Closed Dipricyn closed 4 years ago

Dipricyn commented 4 years ago

Consider the following example:

defmodule Test2.Application do
  use Application

  @impl true
  def start(_type, _args) do
    Tortoise.Supervisor.start_child(
      client_id: "local",
      # not setting a handler causes not being able to publish
      # handler: {Tortoise.Handler.Logger, []},
      server: {Tortoise.Transport.Tcp, host: 'localhost', port: 1883},
      subscriptions: []
    )

    Tortoise.publish("local", "test_topic", "test_payload")

    children = []
    Supervisor.start_link(children, strategy: :one_for_one)
  end
end

Notice that the line where the handler is defined is commented out.

As I didn't want the Tortoise.Handler.Logger printing connection information to stdout, I thought removing the handler would not print any output.

As it turns out this also prevents any messages from being published.

Wouldn't it be better to use Tortoise.Handler.Default as the default if the option is not defined?

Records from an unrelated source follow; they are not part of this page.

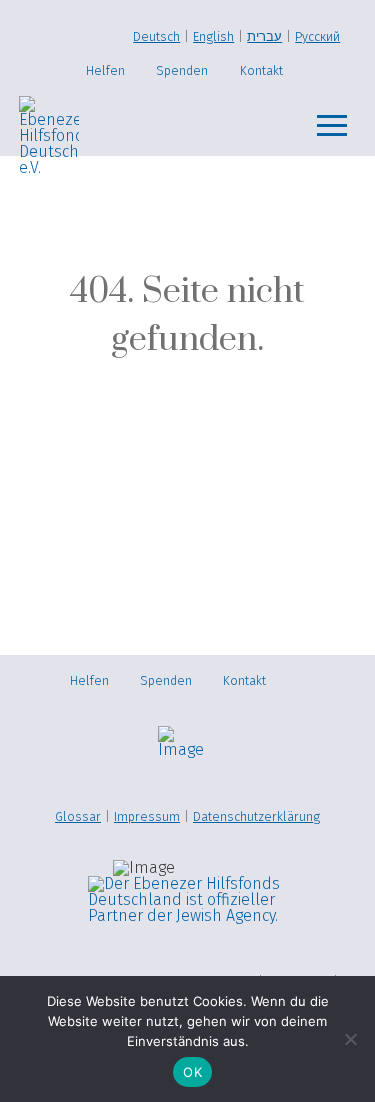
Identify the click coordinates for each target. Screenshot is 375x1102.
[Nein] (350, 1039)
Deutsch (156, 36)
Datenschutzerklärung (256, 816)
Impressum (147, 816)
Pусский (317, 36)
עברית (264, 36)
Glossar (78, 816)
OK (192, 1072)
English (213, 36)
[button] (332, 126)
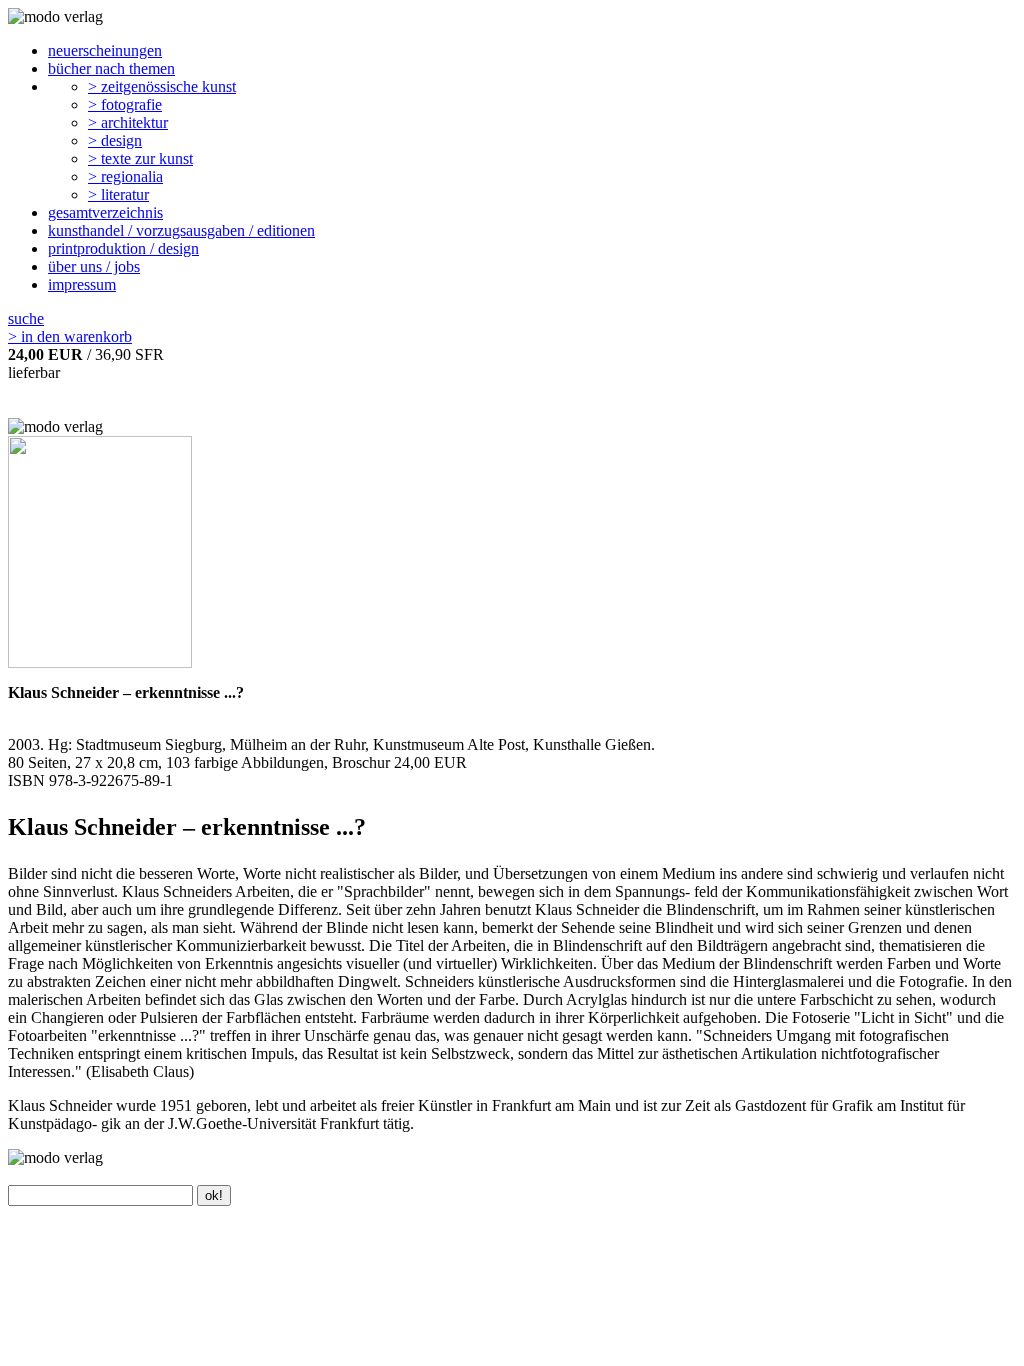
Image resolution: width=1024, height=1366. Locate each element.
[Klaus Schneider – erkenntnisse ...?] (100, 662)
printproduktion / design (123, 248)
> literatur (118, 194)
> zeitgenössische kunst (162, 86)
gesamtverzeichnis (105, 212)
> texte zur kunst (140, 158)
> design (115, 140)
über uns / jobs (94, 266)
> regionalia (125, 176)
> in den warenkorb (70, 336)
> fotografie (125, 104)
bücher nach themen (111, 68)
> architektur (128, 122)
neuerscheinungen (105, 50)
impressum (82, 284)
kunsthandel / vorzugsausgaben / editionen (181, 230)
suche (26, 318)
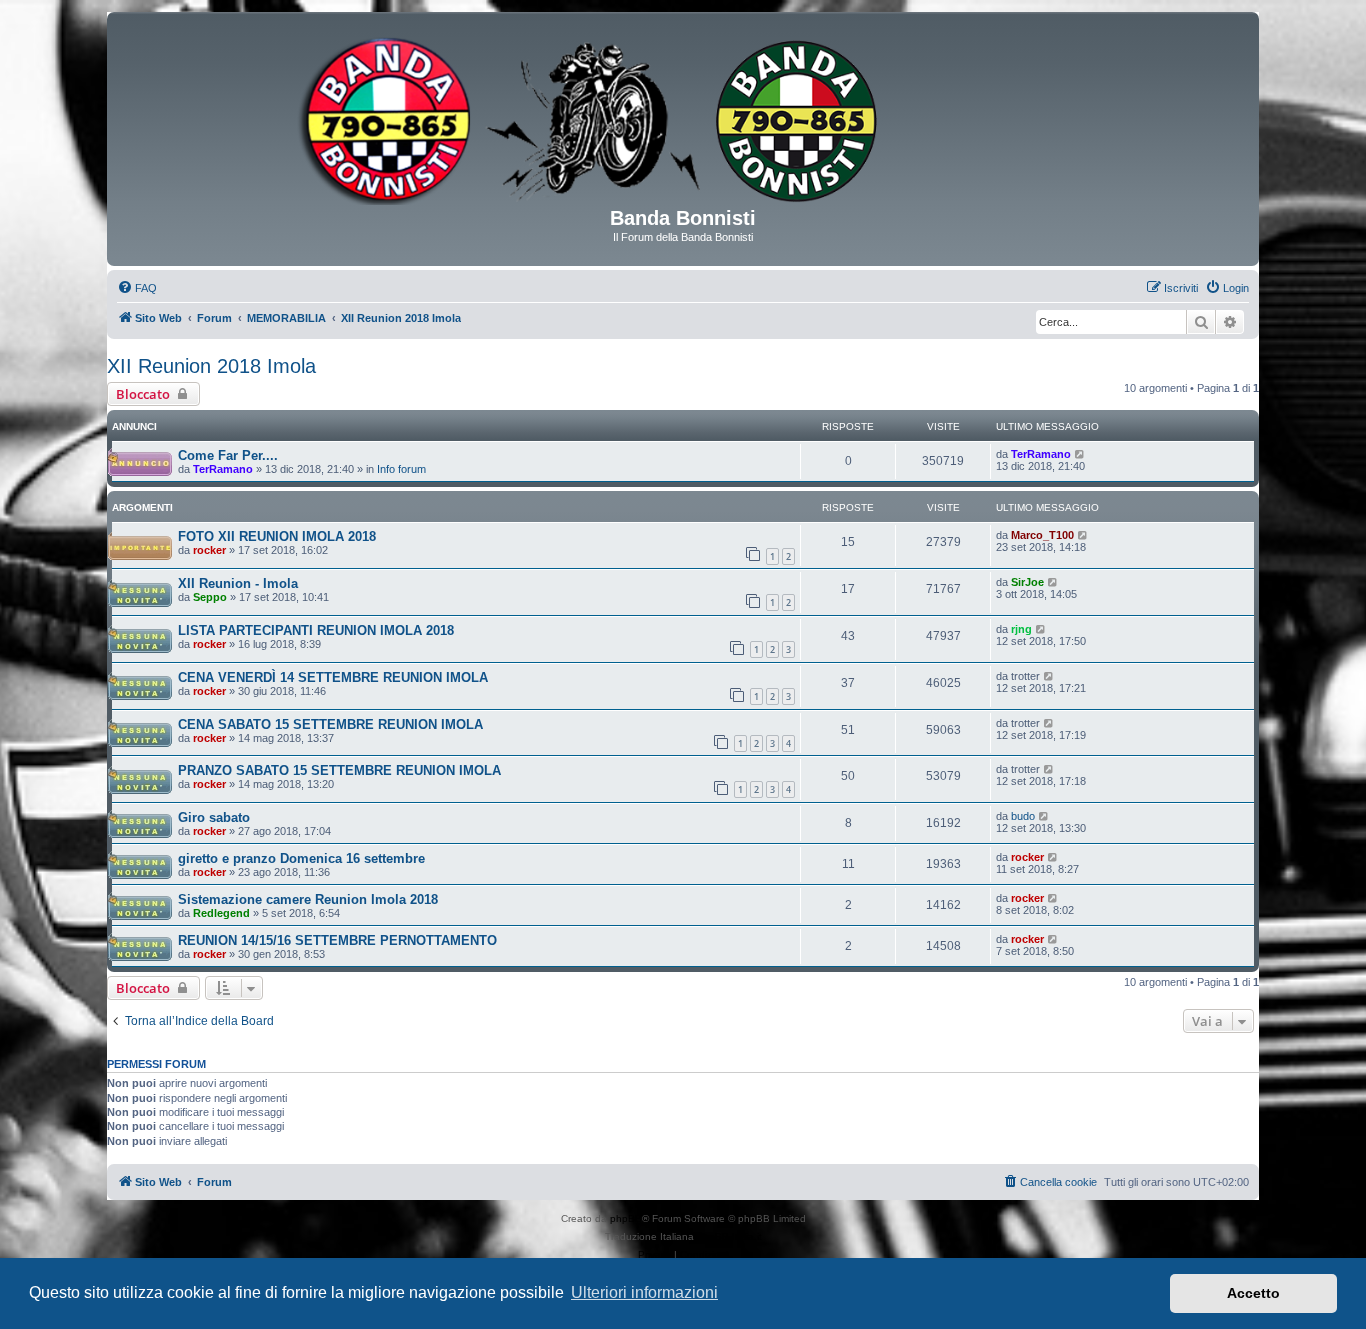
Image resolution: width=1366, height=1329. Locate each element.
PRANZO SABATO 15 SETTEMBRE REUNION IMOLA (339, 770)
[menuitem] (137, 288)
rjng (1021, 629)
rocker (209, 550)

gausby commented 4 years ago

Not sure if I am following this…no message is published to the MQTT server if you omit the handler in the config? Do you have any error messages in the stdout when you omit it?

Can't you just use the Tortoise.Handler.Default handler if you don't want to see log messages printed to stdout?

Dipricyn commented 4 years ago

Not sure if I am following this…no message is published to the MQTT server if you omit the handler in the config?

Right. Probably because the application crashes and is restarted afterwards.

Do you have any error messages in the stdout when you omit it?

I didn't get any error messages that's why the problem was particularly hard to identify.

Can't you just use the Tortoise.Handler.Default handler if you don't want to see log messages printed to stdout?

Yes, that works. I just thought that it was counterintuitive to manually have to specify a Tortoise.Handler in order to effectively use no handler. I'd recommend setting the Tortoise.Handler.Default handler if the user doesn't specify any handler.

gausby commented 4 years ago

I think I will let the upcoming version of Tortoise crash if no handler has been specified. The handler will be more important in the future, as MQTT5 is more complex, and the user will have to take more callbacks into consideration.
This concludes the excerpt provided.